Reading passage>
****************************************

Mr Sanders warned: “What is happening in Australia today will become increasingly common around the world if we do not aggressively combat climate change and transform our energy system away from fossil fuels. The future of the planet is at stake. We must act.”

Thousands of cars were backed up for hours in small towns south of Nowra, on the southern coast, after fire chiefs ordered a 150-mile stretch to be evacuated.
A kangaroo near bushfires in Nowra (AFP/Getty)

“It is hell on earth. It is the worst anybody’s ever seen,” said Michelle Roberts, from Mallacoota, on the far southeastern coast, where 4,000 residents and visitors have been stranded on the beach since Monday night.

The HMAS Choules, a naval ship, which arrived off the town on Thursday to save people from the fires engulfing the town, is expected to make two or three voyages over the coming days.

New South Wales declared a state of emergency for the third time in as many months, giving authorities the power to force people to leave their homes. “We want to make sure we are taking every single precaution to be prepared for what could be a horrible day on Saturday,” said state premier Gladys Berejiklian.

****************************************

Dataset records>
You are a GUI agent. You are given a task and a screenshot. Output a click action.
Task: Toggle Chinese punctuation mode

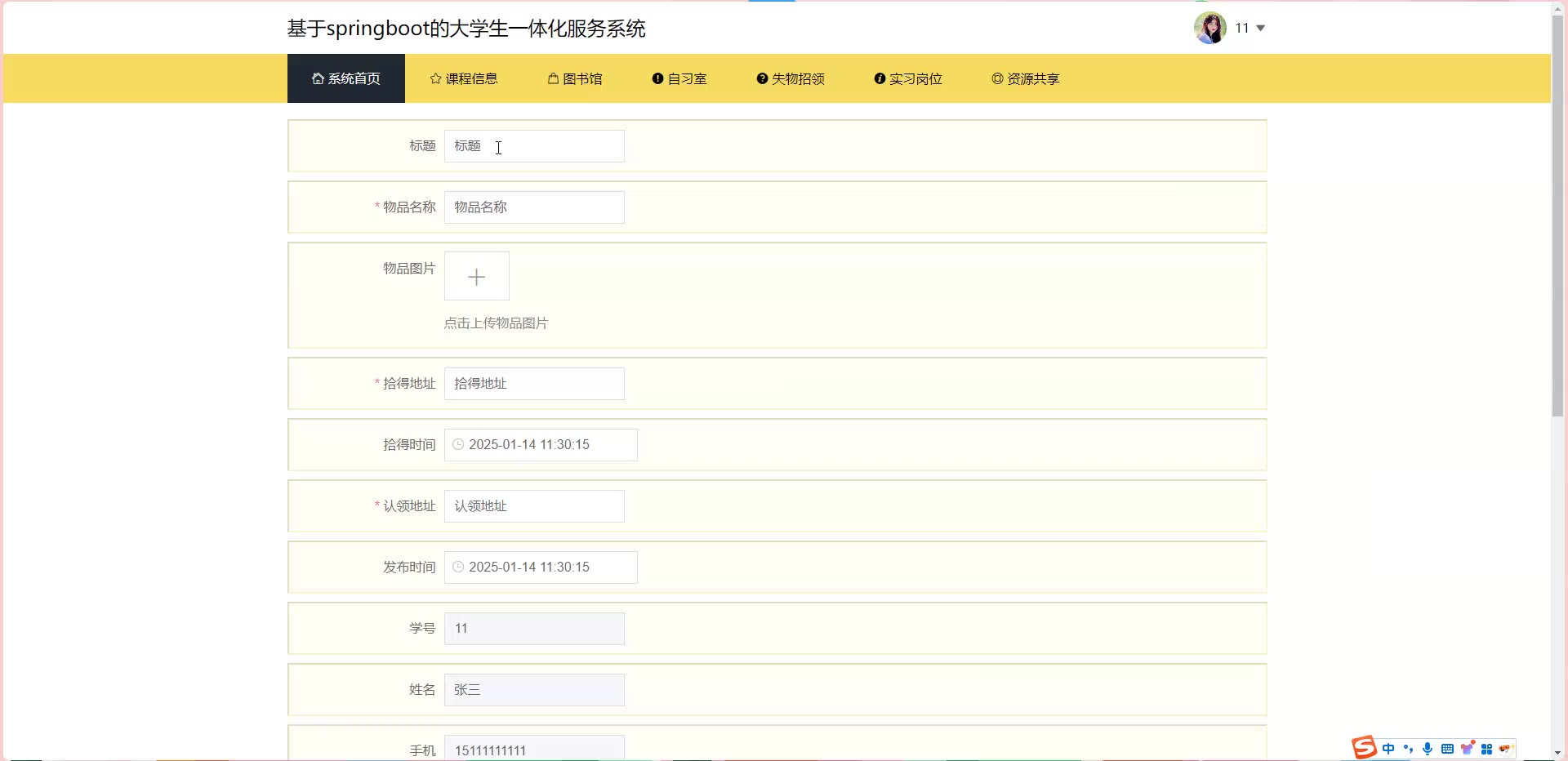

****************************************

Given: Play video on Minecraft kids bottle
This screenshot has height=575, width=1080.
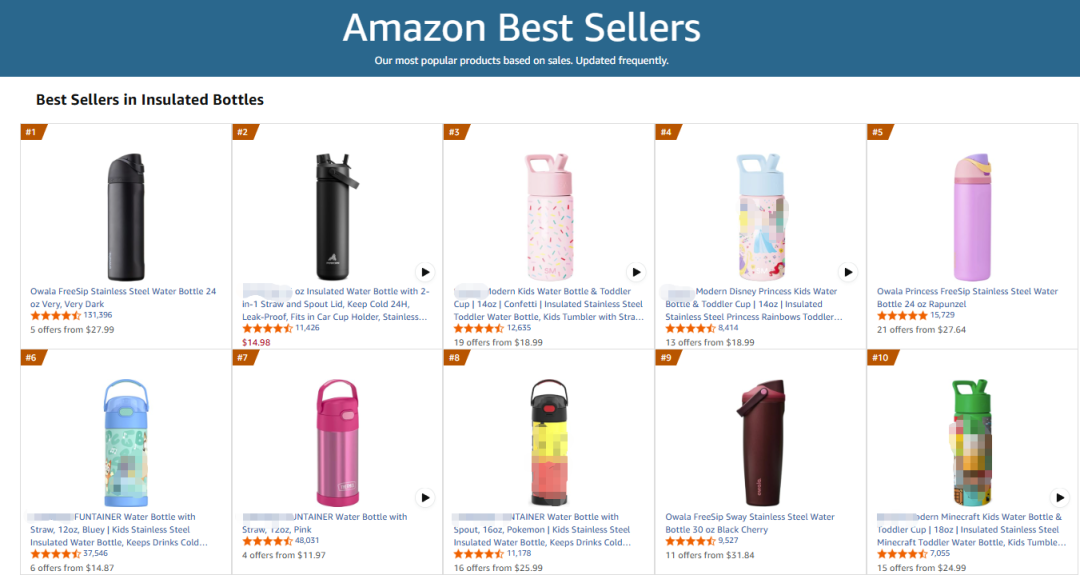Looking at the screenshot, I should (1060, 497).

****************************************

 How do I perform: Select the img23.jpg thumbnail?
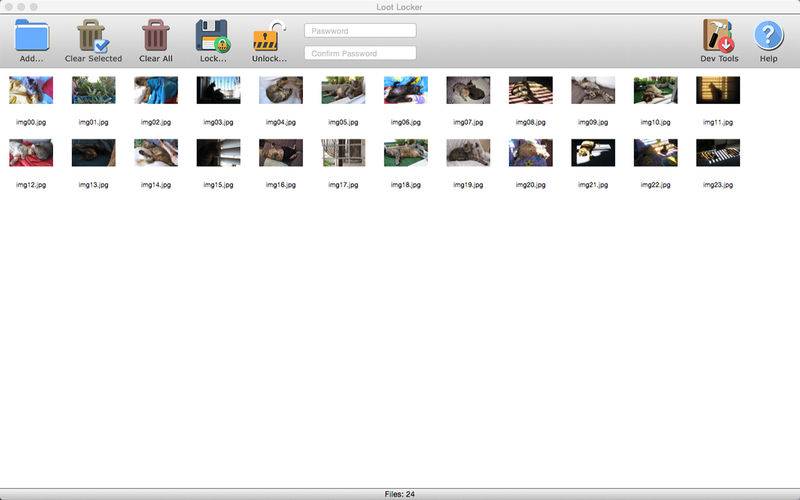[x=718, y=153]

****************************************

What you have to do>
Using the bushfire report, answer:
1. How long was the stretch that fire chiefs ordered evacuated south of Nowra?
2. How many residents and visitors were stranded on the beach at Mallacoota?
3. What was the name of the naval ship that arrived off Mallacoota on Thursday?
Answer from the bushfire report alone.

Result of the task>
1. 150 miles
2. 4,000
3. HMAS Choules